Copy out the lines running from the one that holds "The width and" through the final line, both included, and leave the pictures out.

══════════════════════════════

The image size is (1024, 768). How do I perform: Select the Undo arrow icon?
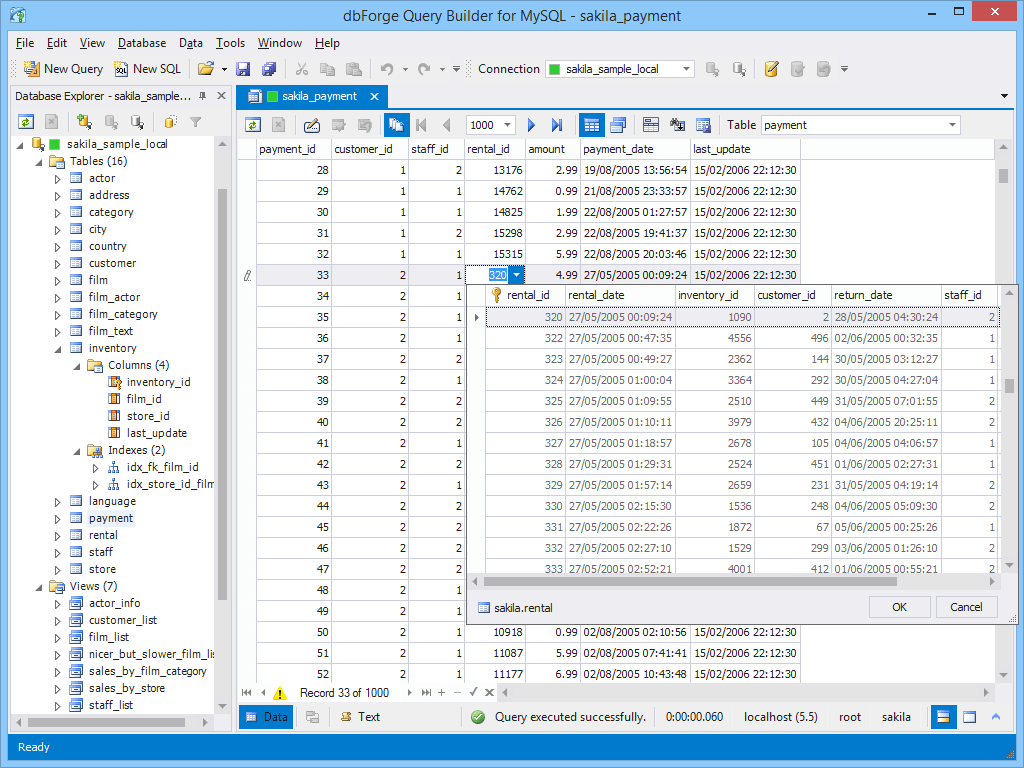389,68
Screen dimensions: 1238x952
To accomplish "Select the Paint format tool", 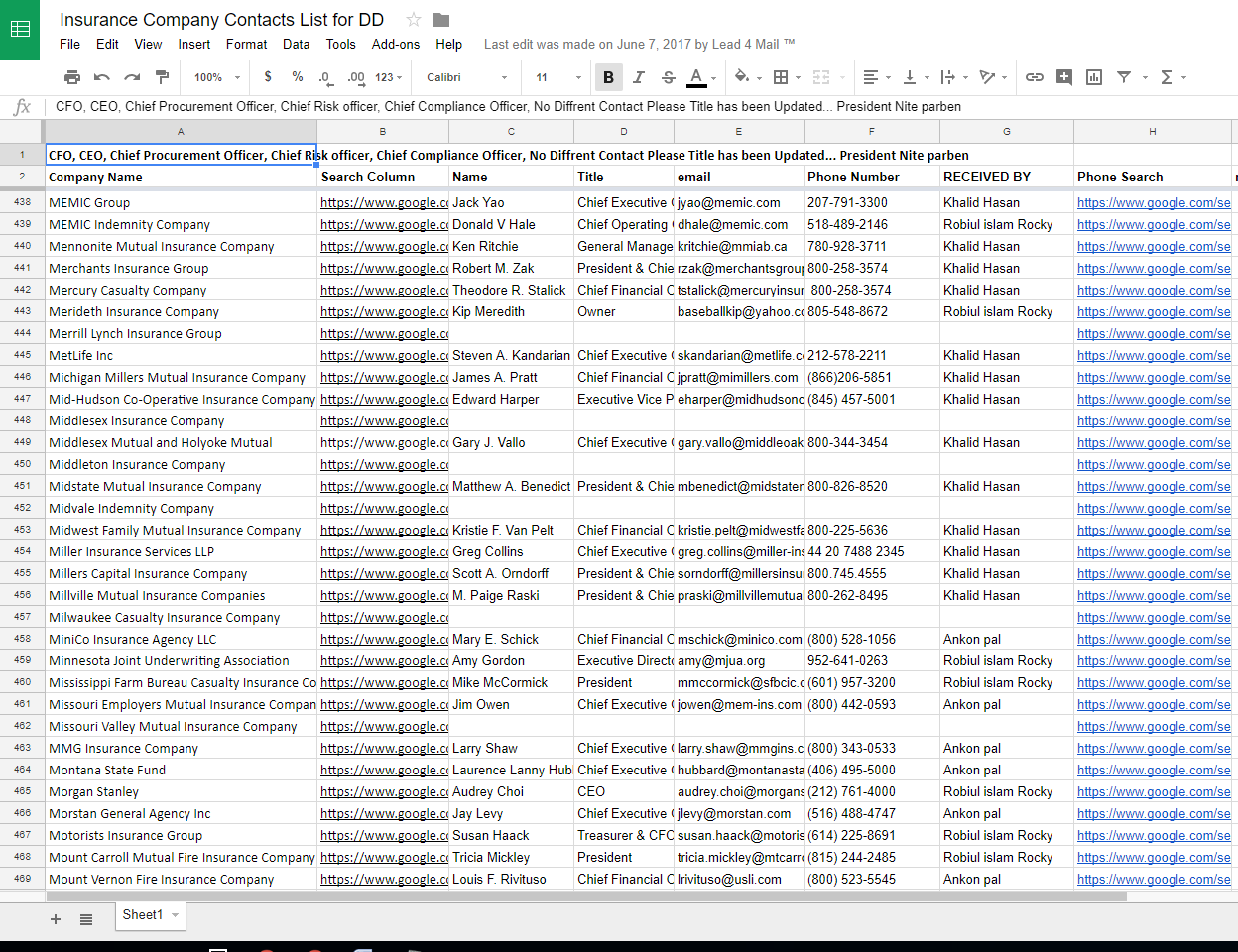I will coord(163,77).
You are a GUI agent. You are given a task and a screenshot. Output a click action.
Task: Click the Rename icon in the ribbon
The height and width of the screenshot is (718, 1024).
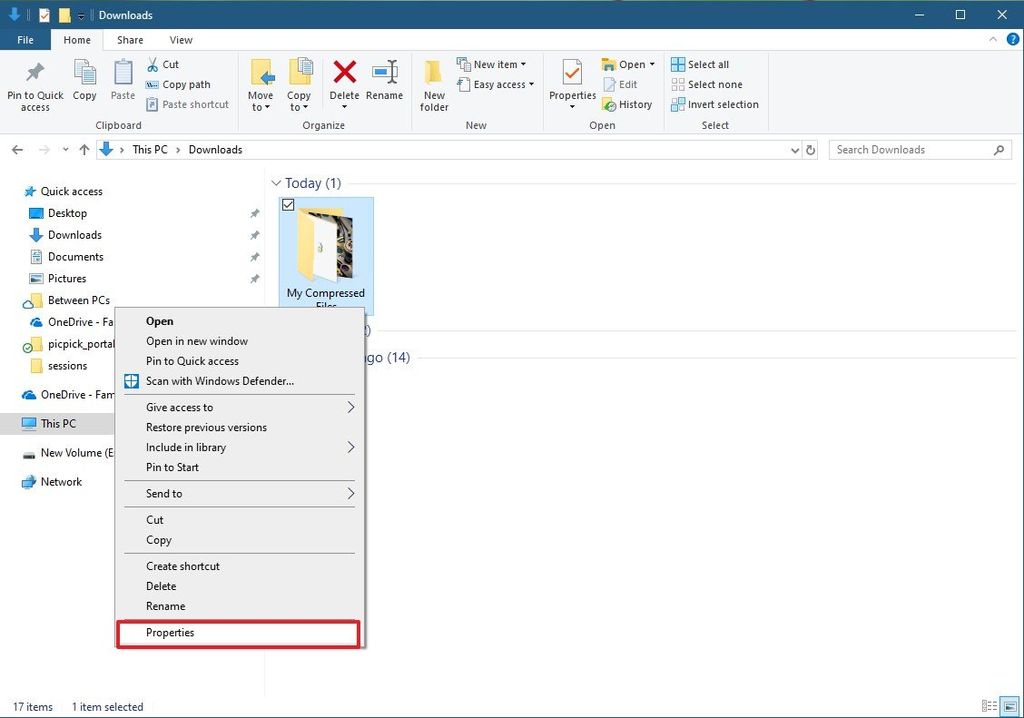click(385, 80)
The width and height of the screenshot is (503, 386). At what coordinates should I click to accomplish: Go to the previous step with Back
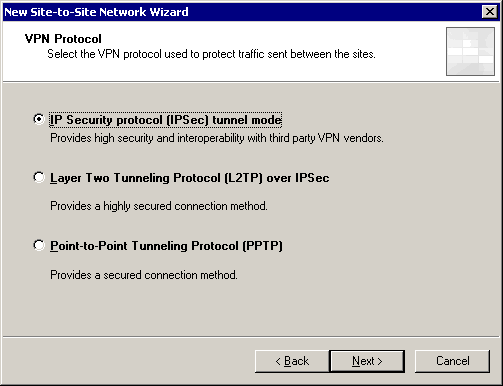[292, 361]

══════════════════════════════

**ANSWER:**
The width and height of the screenshot is (503, 386). At what coordinates should I click to accomplish: Go to the previous step with Back
[292, 361]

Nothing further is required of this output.